Pregnancy

How A Woman's Height Might Impact The Length Of Her Pregnancy

by Wendy Wisner
Updated: 
Originally Published: 
vitranc / Getty Images

When I was pregnant with my first baby, I assumed I would give birth after my due date. I had heard so many stories of moms having to wait (and wait and wait) for their first baby to arrive, and so I expected the same thing to happen to me.

It’s funny the things new mamas can convince ourselves of.

Suffice it to say, when my water broke one week and two days before my due date, I was S-H-O-C-K-E-D. I mean, it’s not that I didn’t know it could happen. But I wasn’t exactly prepared for it to happen when it did. And even though I knew that due dates could vary by a week or two, give or take, I was supposed to give birth after my due date, dammit.

You’d think I would have learned by my second baby, but I was still pretty surprised when I went into labor a week before my due date. I guess I never really learn.

Since then, I’ve thought a bunch about due dates and how the timing of it all works. I began to notice something weird, too. Many of my taller friends seemed to have pregnancies that really dragged out, whereas many of my shorter friends (myself included) seemed to have shorter pregnancies.

Lo and behold, it wasn’t just a theory! There’s actual research to back this up. A 2015 study published in the Journal of Obstetrics and Gynaecology found that there was a correlation between height and gestational length.

Specifically, they found that shorter moms (less than 165cm or 5ft, 4 inches) had shorter pregnancies than their taller counterparts, by about 0.6 or 0.7 weeks. These moms also tended to have more early term births.

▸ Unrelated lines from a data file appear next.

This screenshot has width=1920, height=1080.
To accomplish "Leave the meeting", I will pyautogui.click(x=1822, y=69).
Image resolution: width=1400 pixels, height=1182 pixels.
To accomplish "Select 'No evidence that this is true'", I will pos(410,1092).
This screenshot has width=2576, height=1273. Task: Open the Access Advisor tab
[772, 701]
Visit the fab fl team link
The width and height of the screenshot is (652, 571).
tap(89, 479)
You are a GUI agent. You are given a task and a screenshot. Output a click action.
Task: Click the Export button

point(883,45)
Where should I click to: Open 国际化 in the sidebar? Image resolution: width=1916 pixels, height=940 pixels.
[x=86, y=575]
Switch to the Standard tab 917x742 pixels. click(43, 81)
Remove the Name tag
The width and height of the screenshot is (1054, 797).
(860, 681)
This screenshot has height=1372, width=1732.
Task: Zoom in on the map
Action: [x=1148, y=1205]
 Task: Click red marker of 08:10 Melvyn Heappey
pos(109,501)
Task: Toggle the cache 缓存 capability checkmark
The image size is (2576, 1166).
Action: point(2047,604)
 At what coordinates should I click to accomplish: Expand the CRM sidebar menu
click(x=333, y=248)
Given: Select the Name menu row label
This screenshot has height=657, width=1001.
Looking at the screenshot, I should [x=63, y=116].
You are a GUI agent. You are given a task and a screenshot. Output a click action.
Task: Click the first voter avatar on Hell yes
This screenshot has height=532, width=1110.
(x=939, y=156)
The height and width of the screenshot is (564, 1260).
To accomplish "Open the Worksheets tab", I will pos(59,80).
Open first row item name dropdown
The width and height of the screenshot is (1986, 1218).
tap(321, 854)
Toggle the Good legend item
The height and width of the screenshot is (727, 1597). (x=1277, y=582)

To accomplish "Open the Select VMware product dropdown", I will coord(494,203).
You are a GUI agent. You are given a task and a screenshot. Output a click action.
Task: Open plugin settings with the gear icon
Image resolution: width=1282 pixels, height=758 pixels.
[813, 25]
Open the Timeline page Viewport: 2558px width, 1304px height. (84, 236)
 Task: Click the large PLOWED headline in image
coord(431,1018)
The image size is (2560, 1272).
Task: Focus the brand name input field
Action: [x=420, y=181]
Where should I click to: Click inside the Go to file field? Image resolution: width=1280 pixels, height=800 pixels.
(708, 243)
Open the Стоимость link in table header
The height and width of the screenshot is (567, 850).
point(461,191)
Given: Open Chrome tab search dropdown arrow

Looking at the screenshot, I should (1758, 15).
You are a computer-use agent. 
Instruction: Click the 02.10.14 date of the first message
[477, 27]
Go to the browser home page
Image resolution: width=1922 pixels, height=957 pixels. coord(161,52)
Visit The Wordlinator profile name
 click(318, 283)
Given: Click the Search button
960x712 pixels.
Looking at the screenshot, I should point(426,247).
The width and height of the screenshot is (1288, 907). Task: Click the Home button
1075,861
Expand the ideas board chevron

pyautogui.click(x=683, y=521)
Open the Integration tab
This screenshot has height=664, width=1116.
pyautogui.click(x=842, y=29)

Interestingly, as I dug deeper, I found that height isn’t the only factor that might influence gestational length.

Take these fascinating tidbits from a 2013 study conducted by the National Institutes for Health. First of all, the researchers remind us all that due dates vary a whole lot, and that’s totally normal. Only 4% of pregnancies last 40 weeks. And only 70% of mothers give birth within 10 days of their due date.

According to the researchers, there are probably quite a few factors that contribute to your due date. One such factor could even go as far back as your baby’s conception. It turns out that babies who embryos look longer to implant tended to be born later. And moms who had a later progesterone rise after implantation had shorter pregnancies.

Totally strange and super intriguing, right?

There’s more, too. The researchers found that older women tended to have longer pregnancies, and that each year of age added about one day to their gestational period. Women who were larger babies at birth themselves had longer pregnancies as well. For each 100mg of a mother’s birthweight, the researchers estimated an extra day of pregnancy.

How long your previous pregnancies are can also have an impact. In the study, women who previously had longer pregnancies tended to continue having long pregnancies (sorry, gals!), leading the researchers to conclude that women tended to have consistent pregnancy lengths overall.

Obviously, all of these things are just estimates and describe overall trends. So if your pregnancy experience was vastly different, or varied from baby to baby, that’s totally within the realm of possibility. There is just so much variation when it comes to due dates.

And the fact is, researchers still don’t really know what exactly triggers a baby to be born. There is a theory that labor is triggered by a protein excreted by a baby’s lungs when their lungs become mature. Another theory is that a “genetic switch” from the placenta sets forth the hormone flux that begins labor.

I think the bottom line is that no one knows for sure what determines gestational length or what exactly triggers labor, but there are definitely patterns out there that are worth noting. And the whole thing is absolutely fascinating and mega-cool.

Basically, women are freaking miraculous and amazing, and it seems like we’ve only scratched the surface in terms of the intricacies and badassery of the female human body. Rock on, mamas.